Son terasa doğru giderken kutsal anlamı olan kaya üzerindeki niş uzaklardan dikkati çekiyor. Büyük ihtimalle içinde heykel veya kabartma vardı.
Tabii Ekrem arkadaşım durur mu hemen kayanın üzerinde yerini aldı, manzarayı seyretmeye koyuldu. Kaya üzerinde basamak şeklinde oyuklar var. İkiye yarılmış gibi görünen kaya kutsal bir anlamı içeriyor anladığım kadarıyla. Tapınılan Gök tanrıyla irtibatlı bir durum sanırım. Durur muyum biraz sonra ben de manzarayı seyrediyor oldum. Ören yeri kuşbakışı gözümüzün önündeydi, Milas ovasına kadar her yer görünüyordu. Böyle yerlere çıkmak kolay da inmek mesele, ayakkabılarımın da etkisiyle arkadaşlarımın yardımı gerekti. Basamaklar birkaç metre sonra taşın üst kısmında yer alıyor. Dinsel törenlerde bu kayanın bir anlamı vardır sanırım, gözcülük te yapılıyormuydu bilemiyorum, her yer görünüyor çünkü.

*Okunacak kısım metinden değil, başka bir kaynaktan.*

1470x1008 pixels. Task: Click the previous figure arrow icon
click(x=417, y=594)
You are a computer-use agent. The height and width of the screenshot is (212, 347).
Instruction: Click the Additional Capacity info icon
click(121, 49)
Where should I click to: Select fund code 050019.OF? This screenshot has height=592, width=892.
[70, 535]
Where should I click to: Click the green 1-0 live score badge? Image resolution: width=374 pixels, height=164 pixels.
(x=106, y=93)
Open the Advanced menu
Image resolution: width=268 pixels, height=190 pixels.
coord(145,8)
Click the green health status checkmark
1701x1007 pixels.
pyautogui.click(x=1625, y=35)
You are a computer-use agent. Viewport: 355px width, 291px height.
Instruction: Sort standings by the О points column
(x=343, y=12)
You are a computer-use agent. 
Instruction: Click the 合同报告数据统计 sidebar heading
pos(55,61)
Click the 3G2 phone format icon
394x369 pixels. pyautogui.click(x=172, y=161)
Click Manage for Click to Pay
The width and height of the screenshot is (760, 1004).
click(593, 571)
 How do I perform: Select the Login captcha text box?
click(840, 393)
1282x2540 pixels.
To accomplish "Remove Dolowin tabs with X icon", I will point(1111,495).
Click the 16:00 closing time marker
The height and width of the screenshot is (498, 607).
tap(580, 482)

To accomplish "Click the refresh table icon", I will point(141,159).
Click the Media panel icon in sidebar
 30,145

Labraunda’da en iyi korunan yerlerden biri nekropolü ( mezarlık ). Labraunda nekropolü’nün en önemli yapısı en son terasta, kutsal kayanın biraz ilerisinde yer alan Anıt mezar. Oldukça dikkat çekici bir mimari yapısı var.
Kayanın üzerinden bakıldığında solda 2. terastaki Andron B, sağ altta 3. teras Zeus tapınağı, sağ üstte madenlere doğru giden toprak yol ve ormanlık alan görülüyor. Buradan sıkça yükselen büyük bir toz bulutu sanki yangın dumanı gibi etrafa yayılıyordu, geçen büyük kamyonların çıkardığı tozlardı.
Kuzey stoası da buradan görülebiliniyor.